The cautionary tale of the girl who ate all the pies, a ruthless king and a terrifying imp – Weird Suffolk gives you the county’s equivalent to Rumpelstiltskin
If the story we are about to tell sounds strangely familiar, it’s because it is – Suffolk’s own version of Rumpelstitskin, however, is far more terrifying. In the Grimm brothers’ story, Rumpelstiltskin is a little man with a big temper, while in the local version, Tom Tit Tot is a “hideous brownie”, a black imp with a long tail who strikes a similar bargain to his German cousin. Said to be linked to Stowmarket, the tale is about a greedy girl who ate all the pies and whose mother, inadvertently got her into bother with the king of the land.
The story is one of many attributed to ‘the name of the supernatural helper’ stories which all share a similar arc, that of a strange creature that takes on a task for a price and makes a deal that can only be broken with guesswork. Contributed to The Ipswich Journal on January 15 1878 by Anna Walter-Thomas, who recreated it in full Suffolk dialect, it had been told to her by her nurse when she was a child in the 1850s. It goes a little something like this.
A woman baked five pies, but over-baked their crusts so that they were too hard to eat – she asked her daughter to place the pies on a shelf while the crusts softened, but the girl was greedy and ate them up. When the woman found out what the girl had done, she was furious and vented her spleen in a ditty she composed as she sat at her spinning wheel: “My darter ha’ ate five pies today...” Little did she realise, however, that the king was walking past and hearing her song but not the words, he stopped and asked her what she’d been singing.
Ashamed, she lied, telling him she’d been singing that her daughter had spun five skeins that day. Impressed, the king made the woman an offer: he would marry the girl and for 11 months of the year she’d live a wonderful life – the drawback? That for the last month, the girl would need to spin five skeins daily, or… the king would kill her. Keen to offload the girl and assuming he would forget the wager after a year, the woman agreed and the pair married, and for the first 11 months the marriage was wonderful. And then the 12th month arrived.
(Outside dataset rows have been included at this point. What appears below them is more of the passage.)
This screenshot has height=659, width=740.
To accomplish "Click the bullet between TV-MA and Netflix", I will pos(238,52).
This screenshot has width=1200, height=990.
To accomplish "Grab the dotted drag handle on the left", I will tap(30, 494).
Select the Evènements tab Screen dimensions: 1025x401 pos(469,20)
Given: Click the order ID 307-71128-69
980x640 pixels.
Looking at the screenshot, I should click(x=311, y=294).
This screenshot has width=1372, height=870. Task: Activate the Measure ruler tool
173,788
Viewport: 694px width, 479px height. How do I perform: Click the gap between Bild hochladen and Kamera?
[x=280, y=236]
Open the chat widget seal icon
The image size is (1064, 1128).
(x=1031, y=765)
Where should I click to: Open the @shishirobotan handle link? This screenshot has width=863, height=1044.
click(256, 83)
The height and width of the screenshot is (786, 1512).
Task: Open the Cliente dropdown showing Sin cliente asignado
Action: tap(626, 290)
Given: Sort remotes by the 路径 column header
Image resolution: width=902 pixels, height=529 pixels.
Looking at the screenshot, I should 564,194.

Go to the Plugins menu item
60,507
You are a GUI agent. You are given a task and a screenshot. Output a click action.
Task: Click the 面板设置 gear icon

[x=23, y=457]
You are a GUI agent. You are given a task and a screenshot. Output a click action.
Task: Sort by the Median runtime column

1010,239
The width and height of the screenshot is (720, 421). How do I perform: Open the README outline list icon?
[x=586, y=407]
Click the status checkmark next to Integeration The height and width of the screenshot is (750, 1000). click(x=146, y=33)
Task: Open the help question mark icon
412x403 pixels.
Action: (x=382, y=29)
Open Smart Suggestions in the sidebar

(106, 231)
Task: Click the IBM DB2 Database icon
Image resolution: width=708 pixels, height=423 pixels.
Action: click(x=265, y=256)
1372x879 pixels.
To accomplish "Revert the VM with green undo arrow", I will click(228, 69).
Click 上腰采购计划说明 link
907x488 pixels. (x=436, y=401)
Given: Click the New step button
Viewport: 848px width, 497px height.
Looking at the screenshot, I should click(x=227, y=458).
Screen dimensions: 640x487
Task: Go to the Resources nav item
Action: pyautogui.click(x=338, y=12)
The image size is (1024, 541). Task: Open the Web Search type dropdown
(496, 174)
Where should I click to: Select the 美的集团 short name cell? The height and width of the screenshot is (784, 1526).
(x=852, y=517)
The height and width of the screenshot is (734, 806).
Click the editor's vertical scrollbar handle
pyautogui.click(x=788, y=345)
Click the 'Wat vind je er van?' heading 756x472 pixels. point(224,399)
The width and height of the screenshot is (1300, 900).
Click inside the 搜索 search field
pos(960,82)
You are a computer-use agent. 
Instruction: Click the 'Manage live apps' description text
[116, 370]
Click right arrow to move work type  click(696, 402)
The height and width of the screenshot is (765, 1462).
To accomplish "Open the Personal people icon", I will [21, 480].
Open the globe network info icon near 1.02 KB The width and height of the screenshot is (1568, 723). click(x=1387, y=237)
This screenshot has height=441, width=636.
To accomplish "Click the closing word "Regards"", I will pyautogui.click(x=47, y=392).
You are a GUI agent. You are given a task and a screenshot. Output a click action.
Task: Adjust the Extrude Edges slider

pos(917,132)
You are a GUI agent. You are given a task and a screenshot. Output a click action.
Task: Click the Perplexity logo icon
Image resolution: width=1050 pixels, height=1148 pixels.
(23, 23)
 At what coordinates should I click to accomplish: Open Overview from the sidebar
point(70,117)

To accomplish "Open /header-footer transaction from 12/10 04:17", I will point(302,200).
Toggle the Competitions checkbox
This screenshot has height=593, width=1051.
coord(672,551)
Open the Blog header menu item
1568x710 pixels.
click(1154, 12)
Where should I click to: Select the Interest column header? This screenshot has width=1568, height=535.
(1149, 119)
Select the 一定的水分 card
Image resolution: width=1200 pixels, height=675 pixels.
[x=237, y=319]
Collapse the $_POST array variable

The girl thought her husband had forgotten but on the last day of the 11th month he took her into a room where there was a spinning wheel and a stool and told her that the next day she would be shut in with food, water and flax. If there weren’t five skeins by the end of the next day, her head would be chopped off. The girl, of course, had no idea how to spin and began to cry and cry in the kitchen, imagining her terrible death the next evening. All of a sudden, she heard a knock, low down on the door – when she opened it, she saw a strange creature, black with a long, twirly tail. It asked her why she was crying, she explained and the creature offered to do her work for her, secretly, so she could dupe the king. In return, the girl would have to agree to be his…unless she could guess his name within a month. The behaviour of men in Suffolk’s fairytales does, it have to be said, leave a lot to be desired.
Each night the imp gave the girl her five skeins and three attempts to guess his name: each night she guessed his name, each time incorrectly to the creature’s glee. On the night before the last day, when she guessed incorrectly, he looked at her “…with eyes like a coal of fire and said ‘woman, there’s only tomorrow night and then you’ll be mine!” before flying away. The king, as he collected his skeins, decided to grace his wife with his presence for supper and told her a strange story about what he’d seen in the woods: he’d seen an imp, at a spinning wheel, working flax and singing a song.
“Nimmy, nimmy not, my name’s Tom Tit Tot…”
You can guess the rest. The woman was saved from a life with a malicious imp and instead lived out her days with a king who thought nothing of forcing his wife into slave labour with a threat of death over her head – so, not the best of happy endings, all things considered.